A/B testing is one of the best—and lowest cost—ways to improve your marketing. Comparing one message’s real-world performance against another gives you hard data about what your customers actually respond to. And if you leverage A/B testing to the fullest, you can really boost your KPIs.

I talk to our customers every day about A/B testing best practices—here are some of my favorite tips. 

What can you A/B test?

For the most part, marketers test subject lines, calls to action, and occasionally plaintext versus HTML.  There are other use cases (like send day, send time, personalized content, email layouts, etc.) but we’ll focus on these first three. Let’s dive in!

Subject lines

What you’re measuring: open rates

If you’re trying to move the needle on open rates, your subject line is prime territory for optimization. 

You can A/B test aspects of your subject line like:

  • Length.
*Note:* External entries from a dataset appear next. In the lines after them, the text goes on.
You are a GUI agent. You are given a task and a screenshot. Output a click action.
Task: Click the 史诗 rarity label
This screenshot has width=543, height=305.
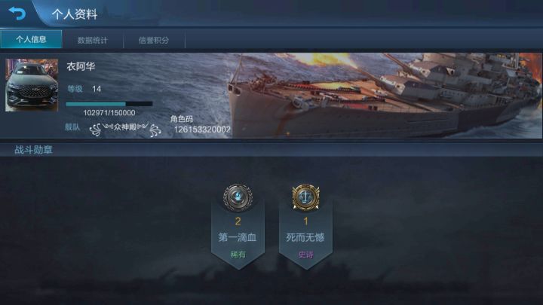coord(305,255)
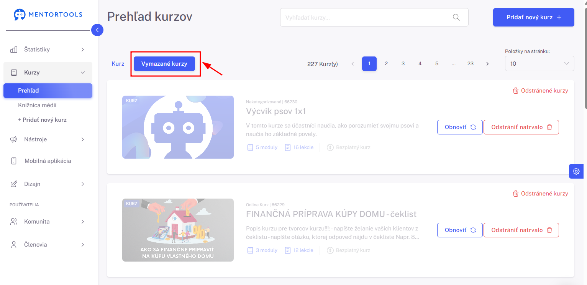
Task: Collapse sidebar with the blue arrow button
Action: (x=97, y=30)
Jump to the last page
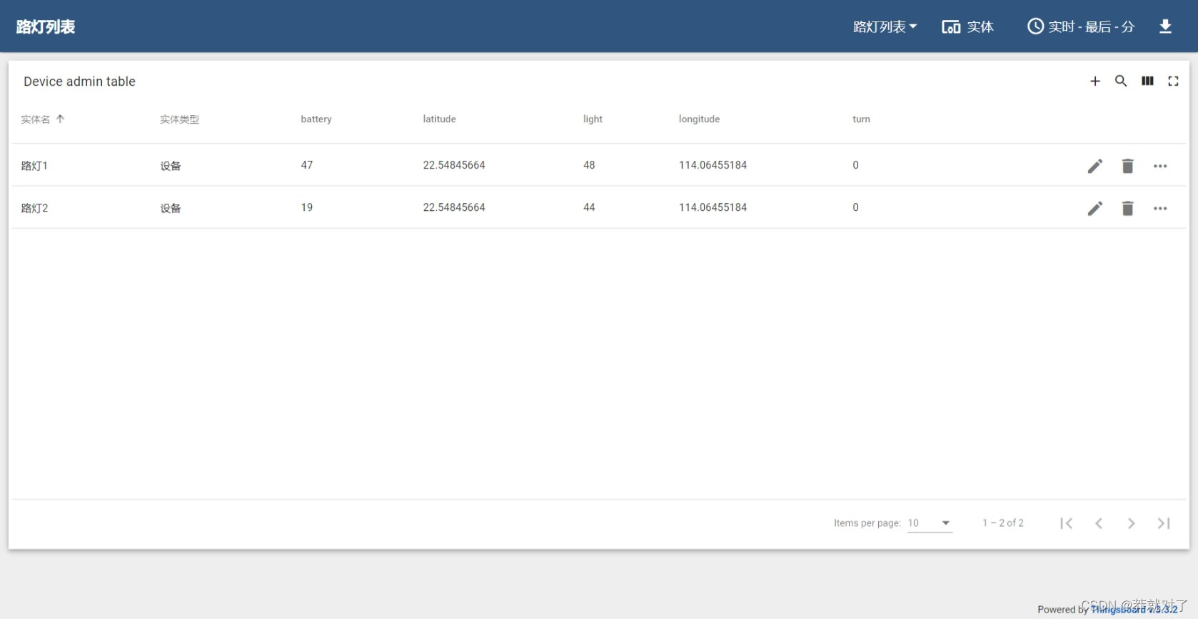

Generally, avoid going over 50 characters, but there’s a lot of room to experiment. Even very short ones can be effective—it totally depends on your customer base.
  • Wording. You need to make those 50 characters count, so test out what lands for your audience: things like emojis, numbers, punctuation, personalization, and tone.
  • Offers/promos. Are your customers more likely to open your email if they know it contains an offer? Many people assume yes, but it’s not always the case for every audience.

Tip: I get a lot of questions about emojis in subject lines, and there are no hard-and-fast rules. They can add a nice touch in the right context, like an envelope with a heart on Valentine’s Day. But, don’t overdo it. Lots of emojis can be distracting.

It’s also important to know your audience. In some situations—like B2B marketing, formal industries, serious topics—they can strike the wrong note.   

Calls to action

What you’re measuring: click-through rates (CTRs)

You can write an amazing subject line, but it won’t translate to better CTRs if your call to action (CTA) doesn’t land. And a successful CTA could up your conversion rates by 42%.

Here are some factors you might want to test:

  • Wording. Specific CTAs almost always outperform generic ones. You’ll probably get more mileage out of something like “Explore FAQs” than “Click here.” 
  • Button color. First of all, make sure people see your CTA button in the layout. Different colors can also get different reactions. Use color psychology to your advantage!
  • Placement. CTA location can make a big difference. Customer.io email layouts give you lots of customization options, so you can try out a few placements. 

Tip: When testing CTAs (and as a general rule), don’t include too many links in your email. If your customer can’t tell which link is the CTA, you won’t get accurate test results. I suggest no more than three (not counting footer links)—and only one of them should be a button. 

Plain text versus HTML

What you’re measuring: deliverability, inbox performance, CTRs

This kind of testing is straightforward: is plaintext or HTML email better for your audience? You might assume HTML is always the way to go—who doesn’t want more design control and better tracking? But it can be worth testing to get a read on some key metrics. 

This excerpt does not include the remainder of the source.